◆ About this task
Wherever "toolbar" appears in a line of the listing, that line should be returned.
:: Records for the task ::
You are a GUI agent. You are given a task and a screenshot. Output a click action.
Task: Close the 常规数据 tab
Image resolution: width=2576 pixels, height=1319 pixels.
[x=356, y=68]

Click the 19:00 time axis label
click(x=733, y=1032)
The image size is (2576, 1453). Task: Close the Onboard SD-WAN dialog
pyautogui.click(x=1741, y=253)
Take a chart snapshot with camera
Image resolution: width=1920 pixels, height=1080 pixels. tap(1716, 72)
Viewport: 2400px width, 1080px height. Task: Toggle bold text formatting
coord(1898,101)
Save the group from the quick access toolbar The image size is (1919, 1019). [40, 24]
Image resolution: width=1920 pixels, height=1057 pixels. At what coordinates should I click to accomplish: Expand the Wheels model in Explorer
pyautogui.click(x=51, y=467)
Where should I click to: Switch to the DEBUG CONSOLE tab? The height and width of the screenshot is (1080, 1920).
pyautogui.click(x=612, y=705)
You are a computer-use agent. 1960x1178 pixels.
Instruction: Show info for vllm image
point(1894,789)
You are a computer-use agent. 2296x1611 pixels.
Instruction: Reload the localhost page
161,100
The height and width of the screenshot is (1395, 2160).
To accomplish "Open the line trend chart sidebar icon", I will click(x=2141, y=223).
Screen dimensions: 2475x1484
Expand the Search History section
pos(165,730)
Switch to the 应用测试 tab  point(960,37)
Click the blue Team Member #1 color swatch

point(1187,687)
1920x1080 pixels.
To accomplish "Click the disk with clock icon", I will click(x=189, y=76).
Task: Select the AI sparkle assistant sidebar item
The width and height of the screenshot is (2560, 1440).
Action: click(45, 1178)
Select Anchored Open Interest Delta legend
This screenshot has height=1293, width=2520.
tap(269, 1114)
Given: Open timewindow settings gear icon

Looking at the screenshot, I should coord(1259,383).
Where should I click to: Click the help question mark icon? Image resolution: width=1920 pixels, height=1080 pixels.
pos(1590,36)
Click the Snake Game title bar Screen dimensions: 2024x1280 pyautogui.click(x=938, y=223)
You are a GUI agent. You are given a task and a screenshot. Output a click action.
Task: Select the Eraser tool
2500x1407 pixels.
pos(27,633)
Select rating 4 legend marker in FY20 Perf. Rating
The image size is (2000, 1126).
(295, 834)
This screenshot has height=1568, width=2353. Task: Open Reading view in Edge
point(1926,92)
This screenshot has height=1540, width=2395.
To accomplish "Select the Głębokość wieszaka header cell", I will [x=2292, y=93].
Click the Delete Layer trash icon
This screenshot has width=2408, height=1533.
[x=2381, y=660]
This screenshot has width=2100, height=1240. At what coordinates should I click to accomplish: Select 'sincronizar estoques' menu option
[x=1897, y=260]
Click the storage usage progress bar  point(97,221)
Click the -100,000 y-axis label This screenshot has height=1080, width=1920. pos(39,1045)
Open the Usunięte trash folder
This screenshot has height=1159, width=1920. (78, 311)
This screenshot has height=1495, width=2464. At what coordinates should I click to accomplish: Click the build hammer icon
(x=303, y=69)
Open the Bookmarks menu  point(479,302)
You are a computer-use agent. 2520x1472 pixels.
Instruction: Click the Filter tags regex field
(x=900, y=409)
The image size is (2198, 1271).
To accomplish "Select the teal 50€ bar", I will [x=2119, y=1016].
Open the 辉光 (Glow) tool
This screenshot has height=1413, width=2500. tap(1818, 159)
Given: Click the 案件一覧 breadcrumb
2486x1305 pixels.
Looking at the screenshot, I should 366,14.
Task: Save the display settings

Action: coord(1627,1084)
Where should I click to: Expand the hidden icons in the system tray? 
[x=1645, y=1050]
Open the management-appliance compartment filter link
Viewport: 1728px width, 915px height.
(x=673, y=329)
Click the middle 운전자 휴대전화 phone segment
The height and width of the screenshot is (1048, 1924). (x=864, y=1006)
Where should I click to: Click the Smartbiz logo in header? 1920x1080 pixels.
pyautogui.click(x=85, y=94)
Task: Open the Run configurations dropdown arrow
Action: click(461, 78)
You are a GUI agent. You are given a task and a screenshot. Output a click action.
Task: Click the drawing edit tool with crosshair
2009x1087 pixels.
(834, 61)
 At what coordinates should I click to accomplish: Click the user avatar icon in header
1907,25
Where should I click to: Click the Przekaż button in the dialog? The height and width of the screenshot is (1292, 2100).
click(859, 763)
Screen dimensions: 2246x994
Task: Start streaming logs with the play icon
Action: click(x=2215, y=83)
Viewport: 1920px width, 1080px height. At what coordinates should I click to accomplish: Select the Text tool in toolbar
:::
◆ Answer to this problem
Save the group from the quick access toolbar The image size is (1919, 1019). [40, 24]
Viewport: 1920px width, 1080px height. At what coordinates should I click to accomplish: Select the Text tool in toolbar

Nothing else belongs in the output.